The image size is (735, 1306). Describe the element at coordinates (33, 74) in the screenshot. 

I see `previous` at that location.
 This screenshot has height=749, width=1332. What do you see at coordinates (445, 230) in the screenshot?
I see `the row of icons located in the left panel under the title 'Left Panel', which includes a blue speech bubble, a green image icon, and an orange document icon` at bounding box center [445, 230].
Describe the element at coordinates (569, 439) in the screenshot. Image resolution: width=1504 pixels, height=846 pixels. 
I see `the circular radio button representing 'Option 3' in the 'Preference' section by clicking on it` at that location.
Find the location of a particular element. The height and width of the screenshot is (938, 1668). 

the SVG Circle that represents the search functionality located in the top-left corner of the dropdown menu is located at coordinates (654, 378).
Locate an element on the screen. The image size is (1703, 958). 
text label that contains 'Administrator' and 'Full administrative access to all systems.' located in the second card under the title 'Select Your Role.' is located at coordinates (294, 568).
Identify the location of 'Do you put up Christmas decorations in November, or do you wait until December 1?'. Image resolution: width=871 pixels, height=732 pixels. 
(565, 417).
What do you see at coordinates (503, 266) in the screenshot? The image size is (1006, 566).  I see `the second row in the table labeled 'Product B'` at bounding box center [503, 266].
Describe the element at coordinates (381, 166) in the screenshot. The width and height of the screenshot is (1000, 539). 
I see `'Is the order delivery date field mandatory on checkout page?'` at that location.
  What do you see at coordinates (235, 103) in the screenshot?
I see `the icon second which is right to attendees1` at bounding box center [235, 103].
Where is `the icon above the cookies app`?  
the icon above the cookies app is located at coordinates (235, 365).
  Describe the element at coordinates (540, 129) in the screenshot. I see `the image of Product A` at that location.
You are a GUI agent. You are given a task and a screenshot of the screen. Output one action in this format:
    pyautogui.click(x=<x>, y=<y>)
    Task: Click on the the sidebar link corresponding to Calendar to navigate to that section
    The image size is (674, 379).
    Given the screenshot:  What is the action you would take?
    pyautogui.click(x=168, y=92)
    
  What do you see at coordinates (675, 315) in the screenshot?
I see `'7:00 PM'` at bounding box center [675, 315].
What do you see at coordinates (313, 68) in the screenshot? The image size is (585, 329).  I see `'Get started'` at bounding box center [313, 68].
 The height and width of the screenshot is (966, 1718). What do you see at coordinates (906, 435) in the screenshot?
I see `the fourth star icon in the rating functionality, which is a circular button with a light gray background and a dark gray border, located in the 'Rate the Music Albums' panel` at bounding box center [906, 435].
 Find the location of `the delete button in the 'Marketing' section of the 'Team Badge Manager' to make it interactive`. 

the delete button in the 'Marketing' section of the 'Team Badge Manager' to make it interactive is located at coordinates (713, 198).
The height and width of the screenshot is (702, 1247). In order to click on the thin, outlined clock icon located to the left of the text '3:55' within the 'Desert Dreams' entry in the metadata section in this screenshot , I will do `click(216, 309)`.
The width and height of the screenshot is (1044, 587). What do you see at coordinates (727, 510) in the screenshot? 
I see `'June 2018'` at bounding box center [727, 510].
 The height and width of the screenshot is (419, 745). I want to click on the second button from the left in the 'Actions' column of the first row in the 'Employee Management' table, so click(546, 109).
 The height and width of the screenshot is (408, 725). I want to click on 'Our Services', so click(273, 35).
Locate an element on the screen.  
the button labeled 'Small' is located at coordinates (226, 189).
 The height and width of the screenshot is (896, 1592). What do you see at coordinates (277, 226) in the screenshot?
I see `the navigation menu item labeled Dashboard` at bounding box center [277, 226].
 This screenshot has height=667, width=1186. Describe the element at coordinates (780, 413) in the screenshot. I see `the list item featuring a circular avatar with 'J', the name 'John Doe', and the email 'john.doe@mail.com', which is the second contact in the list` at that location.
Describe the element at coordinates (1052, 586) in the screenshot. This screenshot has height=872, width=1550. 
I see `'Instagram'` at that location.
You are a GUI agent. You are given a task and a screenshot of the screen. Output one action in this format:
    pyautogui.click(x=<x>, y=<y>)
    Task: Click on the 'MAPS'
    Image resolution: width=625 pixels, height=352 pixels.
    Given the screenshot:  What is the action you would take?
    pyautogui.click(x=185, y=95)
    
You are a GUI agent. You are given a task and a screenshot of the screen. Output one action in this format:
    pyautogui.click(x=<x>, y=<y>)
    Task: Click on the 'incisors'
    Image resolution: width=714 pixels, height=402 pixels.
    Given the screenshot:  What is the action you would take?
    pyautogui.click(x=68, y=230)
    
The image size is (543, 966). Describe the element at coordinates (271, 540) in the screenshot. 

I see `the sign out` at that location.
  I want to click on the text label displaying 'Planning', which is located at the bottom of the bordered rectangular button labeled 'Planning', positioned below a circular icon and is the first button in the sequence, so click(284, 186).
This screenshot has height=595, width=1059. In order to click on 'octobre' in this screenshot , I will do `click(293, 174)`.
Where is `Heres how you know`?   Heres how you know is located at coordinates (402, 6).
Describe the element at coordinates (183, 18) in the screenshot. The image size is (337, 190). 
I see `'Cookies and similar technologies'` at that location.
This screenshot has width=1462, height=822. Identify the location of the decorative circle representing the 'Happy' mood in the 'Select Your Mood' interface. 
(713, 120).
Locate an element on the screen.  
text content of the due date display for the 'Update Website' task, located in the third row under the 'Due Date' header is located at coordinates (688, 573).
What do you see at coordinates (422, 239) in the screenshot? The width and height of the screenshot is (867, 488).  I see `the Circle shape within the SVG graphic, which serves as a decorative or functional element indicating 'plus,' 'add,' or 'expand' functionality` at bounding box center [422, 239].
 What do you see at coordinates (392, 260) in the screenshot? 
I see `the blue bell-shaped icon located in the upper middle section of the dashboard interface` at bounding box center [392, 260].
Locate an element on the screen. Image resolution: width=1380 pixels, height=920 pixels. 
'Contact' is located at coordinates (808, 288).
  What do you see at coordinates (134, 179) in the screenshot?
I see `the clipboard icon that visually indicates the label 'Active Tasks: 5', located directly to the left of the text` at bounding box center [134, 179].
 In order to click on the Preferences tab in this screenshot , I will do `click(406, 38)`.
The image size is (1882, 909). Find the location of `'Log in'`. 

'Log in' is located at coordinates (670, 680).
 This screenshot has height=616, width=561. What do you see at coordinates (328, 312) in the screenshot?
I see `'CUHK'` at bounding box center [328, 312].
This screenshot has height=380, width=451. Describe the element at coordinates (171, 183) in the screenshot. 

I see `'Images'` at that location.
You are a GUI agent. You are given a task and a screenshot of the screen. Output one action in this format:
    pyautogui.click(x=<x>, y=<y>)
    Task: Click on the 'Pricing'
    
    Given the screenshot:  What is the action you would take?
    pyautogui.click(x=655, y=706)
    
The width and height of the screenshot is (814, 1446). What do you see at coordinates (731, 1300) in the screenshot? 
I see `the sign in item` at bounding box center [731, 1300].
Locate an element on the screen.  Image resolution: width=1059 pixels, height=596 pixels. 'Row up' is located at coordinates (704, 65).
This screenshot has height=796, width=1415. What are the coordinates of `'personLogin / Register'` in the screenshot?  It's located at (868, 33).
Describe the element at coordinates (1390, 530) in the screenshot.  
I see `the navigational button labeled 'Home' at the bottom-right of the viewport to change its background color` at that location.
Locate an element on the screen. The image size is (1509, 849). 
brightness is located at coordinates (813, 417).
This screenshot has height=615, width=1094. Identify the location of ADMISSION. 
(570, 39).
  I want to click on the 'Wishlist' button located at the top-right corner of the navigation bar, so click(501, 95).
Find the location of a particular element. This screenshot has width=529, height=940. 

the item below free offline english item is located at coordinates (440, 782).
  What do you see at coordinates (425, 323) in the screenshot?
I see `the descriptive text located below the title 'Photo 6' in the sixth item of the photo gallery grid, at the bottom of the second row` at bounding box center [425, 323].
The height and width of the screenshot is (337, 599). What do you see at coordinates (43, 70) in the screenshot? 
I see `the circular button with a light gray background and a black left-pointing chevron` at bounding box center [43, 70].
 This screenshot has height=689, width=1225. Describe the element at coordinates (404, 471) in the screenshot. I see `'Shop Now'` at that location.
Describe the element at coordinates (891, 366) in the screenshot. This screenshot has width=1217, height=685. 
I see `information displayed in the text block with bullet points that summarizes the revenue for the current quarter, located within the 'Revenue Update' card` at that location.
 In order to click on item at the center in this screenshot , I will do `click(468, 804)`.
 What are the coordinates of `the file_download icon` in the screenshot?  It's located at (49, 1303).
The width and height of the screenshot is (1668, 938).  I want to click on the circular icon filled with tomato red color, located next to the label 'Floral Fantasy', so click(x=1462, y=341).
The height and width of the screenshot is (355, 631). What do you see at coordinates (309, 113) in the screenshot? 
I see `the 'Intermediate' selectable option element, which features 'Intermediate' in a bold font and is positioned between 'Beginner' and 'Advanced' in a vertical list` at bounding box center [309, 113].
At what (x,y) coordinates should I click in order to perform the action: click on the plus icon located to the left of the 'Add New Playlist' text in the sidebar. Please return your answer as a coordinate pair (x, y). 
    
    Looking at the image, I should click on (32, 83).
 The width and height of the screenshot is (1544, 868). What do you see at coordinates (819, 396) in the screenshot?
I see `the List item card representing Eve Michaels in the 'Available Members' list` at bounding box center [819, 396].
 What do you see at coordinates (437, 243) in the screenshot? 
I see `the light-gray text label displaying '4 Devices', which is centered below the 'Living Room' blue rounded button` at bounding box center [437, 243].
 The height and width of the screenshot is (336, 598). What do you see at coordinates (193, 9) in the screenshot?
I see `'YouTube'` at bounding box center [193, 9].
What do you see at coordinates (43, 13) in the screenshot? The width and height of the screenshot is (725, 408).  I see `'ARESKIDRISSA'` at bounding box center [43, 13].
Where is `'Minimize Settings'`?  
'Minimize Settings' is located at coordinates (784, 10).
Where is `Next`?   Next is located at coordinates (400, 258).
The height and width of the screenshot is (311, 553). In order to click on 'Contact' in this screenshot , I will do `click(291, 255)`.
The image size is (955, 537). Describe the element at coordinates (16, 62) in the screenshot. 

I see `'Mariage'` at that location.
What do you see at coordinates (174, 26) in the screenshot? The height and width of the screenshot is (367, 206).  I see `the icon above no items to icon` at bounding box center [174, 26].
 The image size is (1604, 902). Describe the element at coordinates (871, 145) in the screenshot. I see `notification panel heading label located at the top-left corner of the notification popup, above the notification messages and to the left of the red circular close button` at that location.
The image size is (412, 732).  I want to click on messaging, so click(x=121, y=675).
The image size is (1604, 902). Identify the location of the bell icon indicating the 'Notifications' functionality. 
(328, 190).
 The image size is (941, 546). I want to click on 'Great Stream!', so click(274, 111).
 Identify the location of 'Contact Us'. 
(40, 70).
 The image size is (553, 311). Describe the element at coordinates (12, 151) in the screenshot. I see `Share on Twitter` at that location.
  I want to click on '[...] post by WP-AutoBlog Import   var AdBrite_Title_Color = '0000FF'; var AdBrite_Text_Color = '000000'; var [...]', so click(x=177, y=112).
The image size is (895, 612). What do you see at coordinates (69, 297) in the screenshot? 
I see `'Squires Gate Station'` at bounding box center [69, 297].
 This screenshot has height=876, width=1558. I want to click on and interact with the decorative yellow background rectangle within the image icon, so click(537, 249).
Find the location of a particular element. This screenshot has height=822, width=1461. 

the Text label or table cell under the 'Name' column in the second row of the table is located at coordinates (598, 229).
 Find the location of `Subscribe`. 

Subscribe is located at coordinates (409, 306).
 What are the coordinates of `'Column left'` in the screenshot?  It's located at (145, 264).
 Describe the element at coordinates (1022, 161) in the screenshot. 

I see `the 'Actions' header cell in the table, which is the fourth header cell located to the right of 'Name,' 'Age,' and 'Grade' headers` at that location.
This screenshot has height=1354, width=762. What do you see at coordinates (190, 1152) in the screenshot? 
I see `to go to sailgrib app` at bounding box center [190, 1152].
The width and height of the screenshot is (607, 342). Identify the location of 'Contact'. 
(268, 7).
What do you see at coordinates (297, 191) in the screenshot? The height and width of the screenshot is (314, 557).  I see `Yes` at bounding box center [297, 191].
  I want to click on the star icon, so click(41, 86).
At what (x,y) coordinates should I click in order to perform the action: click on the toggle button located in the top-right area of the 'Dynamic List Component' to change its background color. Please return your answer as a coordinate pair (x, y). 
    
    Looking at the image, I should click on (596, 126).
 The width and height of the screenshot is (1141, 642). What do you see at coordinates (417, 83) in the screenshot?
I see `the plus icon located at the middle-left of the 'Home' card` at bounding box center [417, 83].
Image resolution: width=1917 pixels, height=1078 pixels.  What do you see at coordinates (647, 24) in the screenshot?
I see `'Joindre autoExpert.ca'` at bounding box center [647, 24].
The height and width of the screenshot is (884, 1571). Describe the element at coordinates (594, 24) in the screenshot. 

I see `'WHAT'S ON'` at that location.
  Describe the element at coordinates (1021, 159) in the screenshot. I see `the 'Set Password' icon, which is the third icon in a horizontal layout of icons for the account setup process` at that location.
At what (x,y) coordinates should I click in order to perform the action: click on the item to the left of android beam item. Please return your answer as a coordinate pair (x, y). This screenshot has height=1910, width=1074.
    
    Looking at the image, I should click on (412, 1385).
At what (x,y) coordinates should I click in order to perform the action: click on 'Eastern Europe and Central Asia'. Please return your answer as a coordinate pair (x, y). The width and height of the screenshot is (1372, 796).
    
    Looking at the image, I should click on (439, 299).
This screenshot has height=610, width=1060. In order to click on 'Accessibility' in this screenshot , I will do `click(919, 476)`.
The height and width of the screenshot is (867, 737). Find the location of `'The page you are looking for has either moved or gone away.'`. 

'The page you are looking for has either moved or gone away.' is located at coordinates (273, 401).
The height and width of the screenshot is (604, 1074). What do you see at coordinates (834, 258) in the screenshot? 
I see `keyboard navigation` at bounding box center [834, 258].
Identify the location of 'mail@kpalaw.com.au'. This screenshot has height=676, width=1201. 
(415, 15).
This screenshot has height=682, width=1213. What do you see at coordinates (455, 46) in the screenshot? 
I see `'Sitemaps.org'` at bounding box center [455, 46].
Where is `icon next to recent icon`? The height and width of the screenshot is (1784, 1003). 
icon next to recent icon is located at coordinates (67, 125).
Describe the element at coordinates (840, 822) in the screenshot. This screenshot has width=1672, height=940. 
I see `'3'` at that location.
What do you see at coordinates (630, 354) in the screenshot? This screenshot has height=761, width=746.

____

**Exercise details:** Repeat the lines of the data above, starting with the line containing "The width and height of the screenshot is (1044, 587)." and ending with the line containing "The height and width of the screenshot is (408, 725).", both included.

**Output of the task:**
The width and height of the screenshot is (1044, 587). What do you see at coordinates (727, 510) in the screenshot? 
I see `'June 2018'` at bounding box center [727, 510].
 The height and width of the screenshot is (419, 745). I want to click on the second button from the left in the 'Actions' column of the first row in the 'Employee Management' table, so click(546, 109).
 The height and width of the screenshot is (408, 725). I want to click on 'Our Services', so click(273, 35).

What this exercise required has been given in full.